Given task: Rewrite the material that starts with the line containing "You are a computer-use" and ends with the line containing "point(11,83)" as a Markdown table, including both of those lines and skipping any blank lines. Use two columns headed Row and Material line, with the row number in the first and the full line in the second.

Data lines:
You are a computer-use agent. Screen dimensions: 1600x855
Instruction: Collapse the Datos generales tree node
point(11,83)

---

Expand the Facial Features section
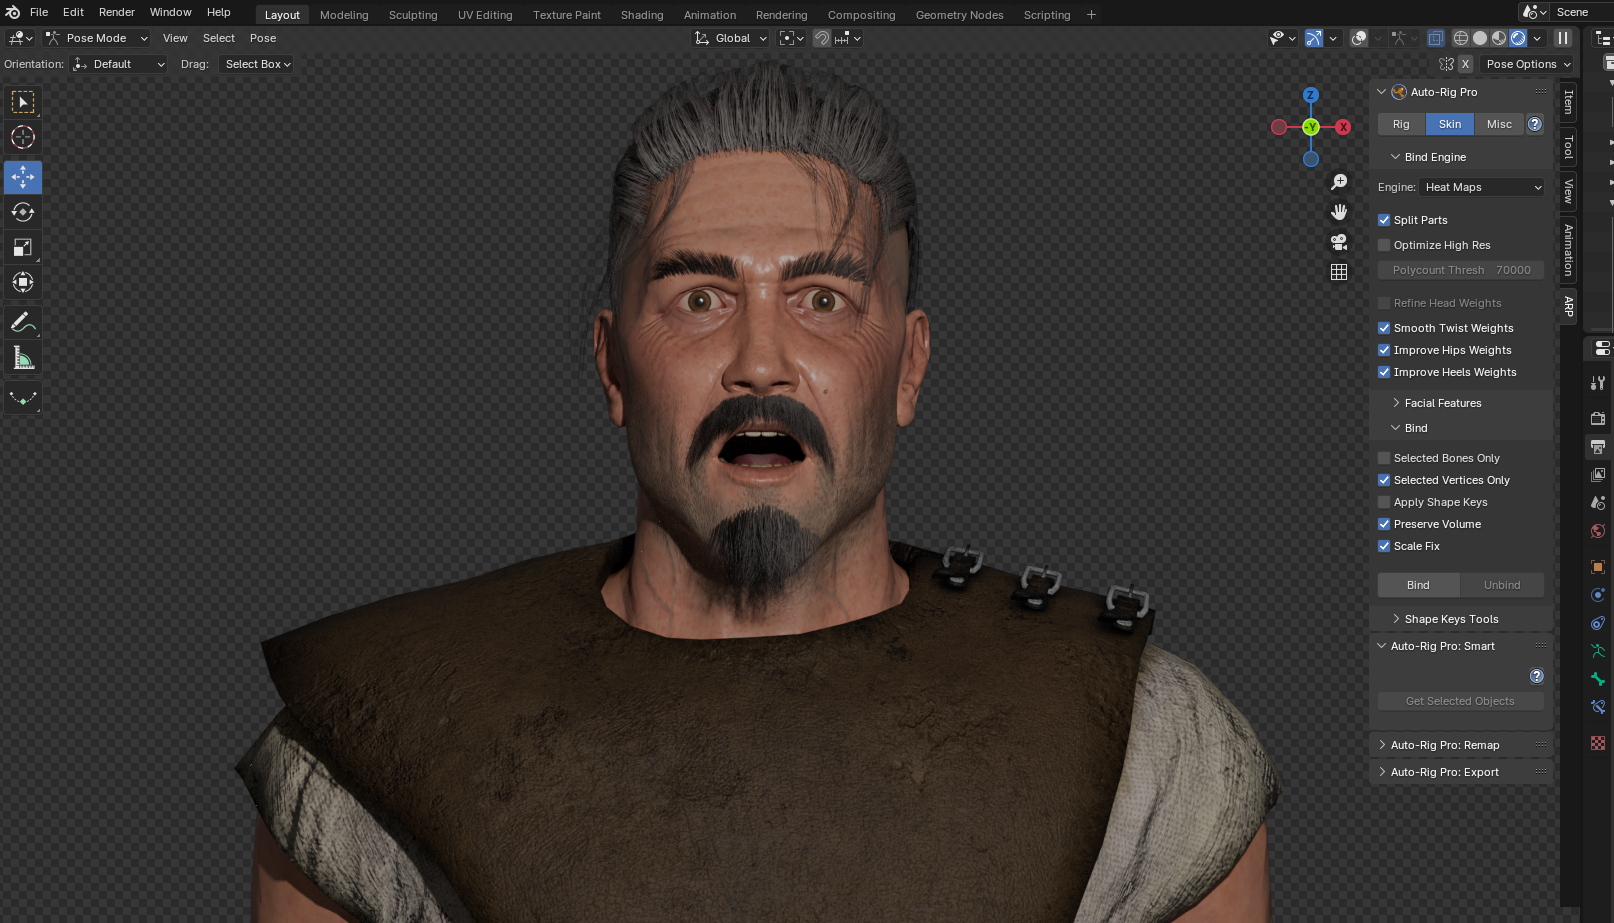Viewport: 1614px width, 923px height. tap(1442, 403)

Task answer:
| Row | Material line |
|---|---|
| 1 | You are a computer-use agent. Screen dimensions: 1600x855 |
| 2 | Instruction: Collapse the Datos generales tree node |
| 3 | point(11,83) |